"""

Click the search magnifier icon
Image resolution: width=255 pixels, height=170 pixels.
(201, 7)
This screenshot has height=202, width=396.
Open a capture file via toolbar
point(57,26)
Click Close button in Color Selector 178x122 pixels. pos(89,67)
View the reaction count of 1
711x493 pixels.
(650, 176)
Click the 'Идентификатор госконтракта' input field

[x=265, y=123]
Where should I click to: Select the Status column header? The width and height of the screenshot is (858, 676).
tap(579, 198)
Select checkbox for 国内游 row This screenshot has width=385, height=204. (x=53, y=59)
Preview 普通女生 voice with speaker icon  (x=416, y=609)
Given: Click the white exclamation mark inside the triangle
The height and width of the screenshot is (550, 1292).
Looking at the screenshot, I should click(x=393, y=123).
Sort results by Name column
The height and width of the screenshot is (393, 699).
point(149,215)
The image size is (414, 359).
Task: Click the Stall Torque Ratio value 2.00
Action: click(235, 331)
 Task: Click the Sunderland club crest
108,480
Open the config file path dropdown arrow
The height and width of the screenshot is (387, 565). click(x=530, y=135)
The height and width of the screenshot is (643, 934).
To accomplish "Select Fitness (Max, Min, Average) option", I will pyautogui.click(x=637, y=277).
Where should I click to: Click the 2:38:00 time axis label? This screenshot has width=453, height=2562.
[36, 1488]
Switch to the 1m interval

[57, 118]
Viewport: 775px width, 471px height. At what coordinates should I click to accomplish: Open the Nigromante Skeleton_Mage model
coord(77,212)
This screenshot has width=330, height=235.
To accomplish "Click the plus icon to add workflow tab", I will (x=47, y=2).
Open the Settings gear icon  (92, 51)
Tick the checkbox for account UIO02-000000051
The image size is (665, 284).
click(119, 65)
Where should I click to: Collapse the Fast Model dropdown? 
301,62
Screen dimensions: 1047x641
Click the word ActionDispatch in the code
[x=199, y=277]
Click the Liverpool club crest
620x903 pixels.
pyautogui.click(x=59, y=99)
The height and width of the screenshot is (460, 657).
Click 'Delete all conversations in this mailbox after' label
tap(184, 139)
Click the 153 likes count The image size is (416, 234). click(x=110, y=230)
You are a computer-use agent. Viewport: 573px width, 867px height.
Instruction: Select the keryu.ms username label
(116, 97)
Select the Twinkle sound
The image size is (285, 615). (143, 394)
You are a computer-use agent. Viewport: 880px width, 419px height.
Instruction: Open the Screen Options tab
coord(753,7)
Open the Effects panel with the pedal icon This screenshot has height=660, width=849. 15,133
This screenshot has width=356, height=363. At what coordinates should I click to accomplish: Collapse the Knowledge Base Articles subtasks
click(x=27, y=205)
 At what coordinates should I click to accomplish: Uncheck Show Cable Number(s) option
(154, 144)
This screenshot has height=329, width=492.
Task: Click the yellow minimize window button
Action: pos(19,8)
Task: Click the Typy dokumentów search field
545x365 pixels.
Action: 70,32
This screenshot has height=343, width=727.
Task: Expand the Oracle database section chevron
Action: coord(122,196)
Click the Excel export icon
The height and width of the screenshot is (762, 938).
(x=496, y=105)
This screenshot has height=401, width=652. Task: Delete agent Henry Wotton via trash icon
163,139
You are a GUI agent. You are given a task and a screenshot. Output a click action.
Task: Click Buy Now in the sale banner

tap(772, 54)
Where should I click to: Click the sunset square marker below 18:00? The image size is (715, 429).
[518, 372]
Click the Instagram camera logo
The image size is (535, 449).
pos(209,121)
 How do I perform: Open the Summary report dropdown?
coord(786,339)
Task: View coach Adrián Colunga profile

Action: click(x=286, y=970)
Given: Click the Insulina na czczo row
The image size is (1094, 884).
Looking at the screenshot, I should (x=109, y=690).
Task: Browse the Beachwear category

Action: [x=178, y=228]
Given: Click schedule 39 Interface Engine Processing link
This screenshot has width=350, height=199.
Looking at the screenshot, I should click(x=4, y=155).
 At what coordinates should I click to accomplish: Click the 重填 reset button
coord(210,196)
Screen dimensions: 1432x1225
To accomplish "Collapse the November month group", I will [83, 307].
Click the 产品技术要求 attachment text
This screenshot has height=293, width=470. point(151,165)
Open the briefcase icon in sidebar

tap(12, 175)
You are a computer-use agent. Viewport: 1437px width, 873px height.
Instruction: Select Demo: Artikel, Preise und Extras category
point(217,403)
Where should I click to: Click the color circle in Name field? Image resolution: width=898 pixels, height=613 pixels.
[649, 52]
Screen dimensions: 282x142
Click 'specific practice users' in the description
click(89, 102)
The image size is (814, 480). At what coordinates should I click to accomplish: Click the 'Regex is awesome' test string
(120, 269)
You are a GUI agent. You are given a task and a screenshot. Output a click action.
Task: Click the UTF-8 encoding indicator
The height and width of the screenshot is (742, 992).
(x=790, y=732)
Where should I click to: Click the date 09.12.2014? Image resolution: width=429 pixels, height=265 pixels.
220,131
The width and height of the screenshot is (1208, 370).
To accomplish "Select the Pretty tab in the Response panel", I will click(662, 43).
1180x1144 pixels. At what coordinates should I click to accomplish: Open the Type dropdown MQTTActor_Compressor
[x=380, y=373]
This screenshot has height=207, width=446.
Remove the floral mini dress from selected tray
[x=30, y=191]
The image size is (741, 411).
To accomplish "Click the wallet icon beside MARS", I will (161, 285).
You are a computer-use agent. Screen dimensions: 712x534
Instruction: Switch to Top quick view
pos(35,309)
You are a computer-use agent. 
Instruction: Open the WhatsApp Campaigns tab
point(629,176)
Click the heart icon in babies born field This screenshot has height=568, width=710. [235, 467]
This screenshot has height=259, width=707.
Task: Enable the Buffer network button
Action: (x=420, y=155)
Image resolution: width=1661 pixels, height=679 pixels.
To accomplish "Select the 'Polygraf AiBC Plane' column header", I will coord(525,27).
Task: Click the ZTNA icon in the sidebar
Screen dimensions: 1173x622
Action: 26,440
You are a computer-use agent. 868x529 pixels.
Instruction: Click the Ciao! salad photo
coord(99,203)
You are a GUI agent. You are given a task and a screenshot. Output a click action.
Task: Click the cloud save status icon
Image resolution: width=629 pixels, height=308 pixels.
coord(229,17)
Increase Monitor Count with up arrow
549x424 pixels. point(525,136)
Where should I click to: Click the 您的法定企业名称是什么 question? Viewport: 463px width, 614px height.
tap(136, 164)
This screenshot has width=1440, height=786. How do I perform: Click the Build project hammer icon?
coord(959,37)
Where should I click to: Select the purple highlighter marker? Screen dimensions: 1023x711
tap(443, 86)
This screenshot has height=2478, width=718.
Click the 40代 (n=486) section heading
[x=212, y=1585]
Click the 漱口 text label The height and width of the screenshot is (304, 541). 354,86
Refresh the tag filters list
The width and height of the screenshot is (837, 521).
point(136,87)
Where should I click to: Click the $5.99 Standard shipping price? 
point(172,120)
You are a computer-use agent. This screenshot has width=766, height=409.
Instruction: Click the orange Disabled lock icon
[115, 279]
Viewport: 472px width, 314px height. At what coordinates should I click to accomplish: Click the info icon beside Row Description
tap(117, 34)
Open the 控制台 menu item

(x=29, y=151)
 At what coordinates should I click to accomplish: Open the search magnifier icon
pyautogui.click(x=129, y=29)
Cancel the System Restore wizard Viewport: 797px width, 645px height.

"""

Send back all the records above word for word.

**Written answer:**
Click the search magnifier icon
Image resolution: width=255 pixels, height=170 pixels.
(201, 7)
This screenshot has height=202, width=396.
Open a capture file via toolbar
point(57,26)
Click Close button in Color Selector 178x122 pixels. pos(89,67)
View the reaction count of 1
711x493 pixels.
(650, 176)
Click the 'Идентификатор госконтракта' input field

[x=265, y=123]
Where should I click to: Select the Status column header? The width and height of the screenshot is (858, 676).
tap(579, 198)
Select checkbox for 国内游 row This screenshot has width=385, height=204. (x=53, y=59)
Preview 普通女生 voice with speaker icon  (x=416, y=609)
Given: Click the white exclamation mark inside the triangle
The height and width of the screenshot is (550, 1292).
Looking at the screenshot, I should click(x=393, y=123).
Sort results by Name column
The height and width of the screenshot is (393, 699).
point(149,215)
The image size is (414, 359).
Task: Click the Stall Torque Ratio value 2.00
Action: click(235, 331)
 Task: Click the Sunderland club crest
108,480
Open the config file path dropdown arrow
The height and width of the screenshot is (387, 565). click(x=530, y=135)
The height and width of the screenshot is (643, 934).
To accomplish "Select Fitness (Max, Min, Average) option", I will pyautogui.click(x=637, y=277).
Where should I click to: Click the 2:38:00 time axis label? This screenshot has width=453, height=2562.
[36, 1488]
Switch to the 1m interval

[57, 118]
Viewport: 775px width, 471px height. At what coordinates should I click to accomplish: Open the Nigromante Skeleton_Mage model
coord(77,212)
This screenshot has width=330, height=235.
To accomplish "Click the plus icon to add workflow tab", I will (x=47, y=2).
Open the Settings gear icon  (92, 51)
Tick the checkbox for account UIO02-000000051
The image size is (665, 284).
click(119, 65)
Where should I click to: Collapse the Fast Model dropdown? 
301,62
Screen dimensions: 1047x641
Click the word ActionDispatch in the code
[x=199, y=277]
Click the Liverpool club crest
620x903 pixels.
pyautogui.click(x=59, y=99)
The height and width of the screenshot is (460, 657).
Click 'Delete all conversations in this mailbox after' label
tap(184, 139)
Click the 153 likes count The image size is (416, 234). click(x=110, y=230)
You are a computer-use agent. Viewport: 573px width, 867px height.
Instruction: Select the keryu.ms username label
(116, 97)
Select the Twinkle sound
The image size is (285, 615). (143, 394)
You are a computer-use agent. Viewport: 880px width, 419px height.
Instruction: Open the Screen Options tab
coord(753,7)
Open the Effects panel with the pedal icon This screenshot has height=660, width=849. 15,133
This screenshot has width=356, height=363. At what coordinates should I click to accomplish: Collapse the Knowledge Base Articles subtasks
click(x=27, y=205)
 At what coordinates should I click to accomplish: Uncheck Show Cable Number(s) option
(154, 144)
This screenshot has height=329, width=492.
Task: Click the yellow minimize window button
Action: pos(19,8)
Task: Click the Typy dokumentów search field
545x365 pixels.
Action: 70,32
This screenshot has height=343, width=727.
Task: Expand the Oracle database section chevron
Action: coord(122,196)
Click the Excel export icon
The height and width of the screenshot is (762, 938).
(x=496, y=105)
This screenshot has height=401, width=652. Task: Delete agent Henry Wotton via trash icon
163,139
You are a GUI agent. You are given a task and a screenshot. Output a click action.
Task: Click Buy Now in the sale banner

tap(772, 54)
Where should I click to: Click the sunset square marker below 18:00? The image size is (715, 429).
[518, 372]
Click the Instagram camera logo
The image size is (535, 449).
pos(209,121)
 How do I perform: Open the Summary report dropdown?
coord(786,339)
Task: View coach Adrián Colunga profile

Action: click(x=286, y=970)
Given: Click the Insulina na czczo row
The image size is (1094, 884).
Looking at the screenshot, I should (x=109, y=690).
Task: Browse the Beachwear category

Action: [x=178, y=228]
Given: Click schedule 39 Interface Engine Processing link
This screenshot has width=350, height=199.
Looking at the screenshot, I should click(x=4, y=155).
 At what coordinates should I click to accomplish: Click the 重填 reset button
coord(210,196)
Screen dimensions: 1432x1225
To accomplish "Collapse the November month group", I will [83, 307].
Click the 产品技术要求 attachment text
This screenshot has height=293, width=470. point(151,165)
Open the briefcase icon in sidebar

tap(12, 175)
You are a computer-use agent. Viewport: 1437px width, 873px height.
Instruction: Select Demo: Artikel, Preise und Extras category
point(217,403)
Where should I click to: Click the color circle in Name field? Image resolution: width=898 pixels, height=613 pixels.
[649, 52]
Screen dimensions: 282x142
Click 'specific practice users' in the description
click(89, 102)
The image size is (814, 480). At what coordinates should I click to accomplish: Click the 'Regex is awesome' test string
(120, 269)
You are a GUI agent. You are given a task and a screenshot. Output a click action.
Task: Click the UTF-8 encoding indicator
The height and width of the screenshot is (742, 992).
(x=790, y=732)
Where should I click to: Click the date 09.12.2014? Image resolution: width=429 pixels, height=265 pixels.
220,131
The width and height of the screenshot is (1208, 370).
To accomplish "Select the Pretty tab in the Response panel", I will click(662, 43).
1180x1144 pixels. At what coordinates should I click to accomplish: Open the Type dropdown MQTTActor_Compressor
[x=380, y=373]
This screenshot has height=207, width=446.
Remove the floral mini dress from selected tray
[x=30, y=191]
The image size is (741, 411).
To accomplish "Click the wallet icon beside MARS", I will (161, 285).
You are a computer-use agent. Screen dimensions: 712x534
Instruction: Switch to Top quick view
pos(35,309)
You are a computer-use agent. 
Instruction: Open the WhatsApp Campaigns tab
point(629,176)
Click the heart icon in babies born field This screenshot has height=568, width=710. [235, 467]
This screenshot has height=259, width=707.
Task: Enable the Buffer network button
Action: (x=420, y=155)
Image resolution: width=1661 pixels, height=679 pixels.
To accomplish "Select the 'Polygraf AiBC Plane' column header", I will coord(525,27).
Task: Click the ZTNA icon in the sidebar
Screen dimensions: 1173x622
Action: 26,440
You are a computer-use agent. 868x529 pixels.
Instruction: Click the Ciao! salad photo
coord(99,203)
You are a GUI agent. You are given a task and a screenshot. Output a click action.
Task: Click the cloud save status icon
Image resolution: width=629 pixels, height=308 pixels.
coord(229,17)
Increase Monitor Count with up arrow
549x424 pixels. point(525,136)
Where should I click to: Click the 您的法定企业名称是什么 question? Viewport: 463px width, 614px height.
tap(136, 164)
This screenshot has width=1440, height=786. How do I perform: Click the Build project hammer icon?
coord(959,37)
Where should I click to: Select the purple highlighter marker? Screen dimensions: 1023x711
tap(443, 86)
This screenshot has height=2478, width=718.
Click the 40代 (n=486) section heading
[x=212, y=1585]
Click the 漱口 text label The height and width of the screenshot is (304, 541). 354,86
Refresh the tag filters list
The width and height of the screenshot is (837, 521).
point(136,87)
Where should I click to: Click the $5.99 Standard shipping price? 
point(172,120)
You are a computer-use agent. This screenshot has width=766, height=409.
Instruction: Click the orange Disabled lock icon
[115, 279]
Viewport: 472px width, 314px height. At what coordinates should I click to accomplish: Click the info icon beside Row Description
tap(117, 34)
Open the 控制台 menu item

(x=29, y=151)
 At what coordinates should I click to accomplish: Open the search magnifier icon
pyautogui.click(x=129, y=29)
Cancel the System Restore wizard Viewport: 797px width, 645px height.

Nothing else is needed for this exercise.